By their estimation, the organization's two recent attacks - the one on Passover night in a Netanya hotel that killed 25 people at a Seder, and the other in a Haifa cafe that killed 15 - were the most successful they have ever made. That is true partly, Shanab said, because Hamas is now using weapons-grade explosives instead of homemade bombs manufactured using fertilizer, a fact the Israelis have confirmed.
40 killed, 200 injured
"Forty were killed and 200 injured - in just two operations," another of the leaders, Dr. Mahmoud al-Zahar, a surgeon, said with a smile.
What's more, Hamas believes that the Palestinian Authority has given up on negotiating with Israel, negotiations that Hamas virulently opposed. That has led to a budding alliance between Hamas and Fatah, the organization headed by Yasser Arafat, the Palestinian leader, despite years of bitter and sometimes violent feuding.
Arafat "is Palestinian and I am Palestinian," said Sheik Ahmed Yassin, the spiritual leader of Hamas. "We have the same problem now.
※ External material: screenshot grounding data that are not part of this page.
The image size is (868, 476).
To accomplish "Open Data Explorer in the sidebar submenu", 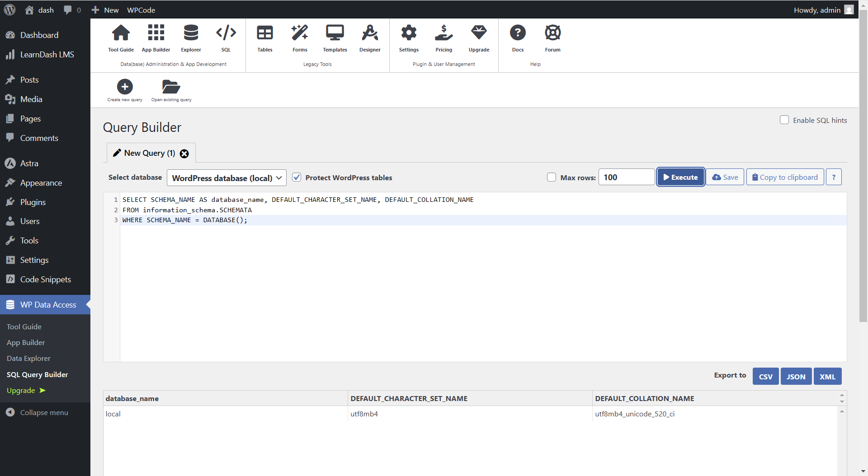I will click(x=28, y=358).
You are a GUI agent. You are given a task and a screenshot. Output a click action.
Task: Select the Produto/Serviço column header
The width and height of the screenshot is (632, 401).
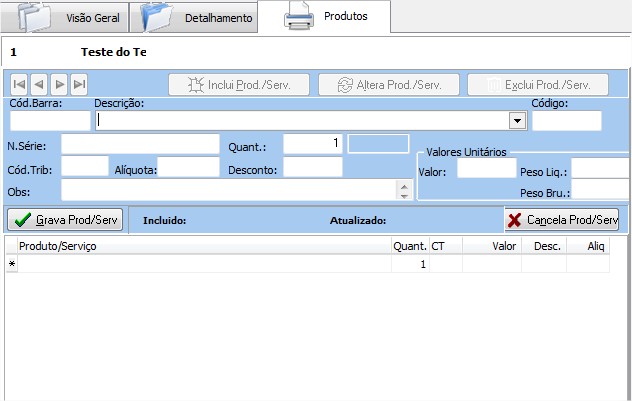point(200,245)
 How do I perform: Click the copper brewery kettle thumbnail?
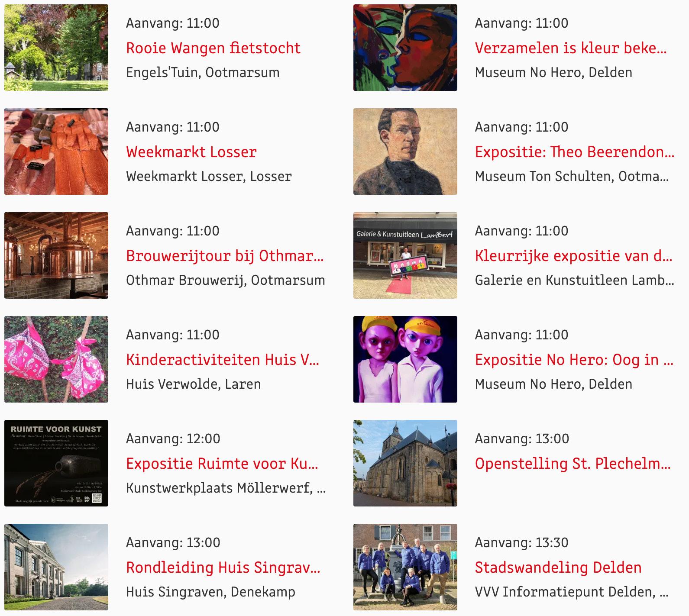pyautogui.click(x=56, y=255)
Israel is our enemy."
Sammy Abu Samhadanah, a Fatah commander here, said Hamas was carrying out attacks "because they did not want a peace agreement.
"But now," he added, "we have a common enemy."
Eradication of Israel
Hamas, the second most popular Palestinian movement, behind Fatah, is directed by a "steering committee," as Zahar put it, with five principal members. Interviews with four of them - a cleric, an engineer and two medical doctors - showed a leadership unyielding, determined and increasingly confident of achieving its goal: the eradication of Israel as a Jewish state.
Hamas wants Israeli withdrawal from all of the West Bank and Gaza, the dismantling of all Israeli settlements and full right of return for the four million Palestinians who live in other states. After that, the Jews could remain, living "in an Islamic state with Islamic law," Zahar said. "From our ideological point of view, it is not allowed to recognize that Israel controls one square meter of historic Palestine."
Shenab insisted that he was not joking when he said, "There are a lot of open areas in the United States that could absorb the Jews."
'Effective strategy'
The Hamas leaders are clearly enamored of the suicide attacks carried out by their followers. "It is the most effective strategy for us," said Rantisi. "For us it is the same as their F-16," the attack fighters used by the Israeli military.
For them, the crowning achievement so far was the attack on Passover eve.
"That was a great success," said Shenab. "We don't have an army, but we showed that one person can do more than an army - and in the middle of a big alert by the Israelis." That night, the Israeli police and the military were on full alert to stop suicide bombers. "That showed that if we suffer, our enemy suffers more," he added.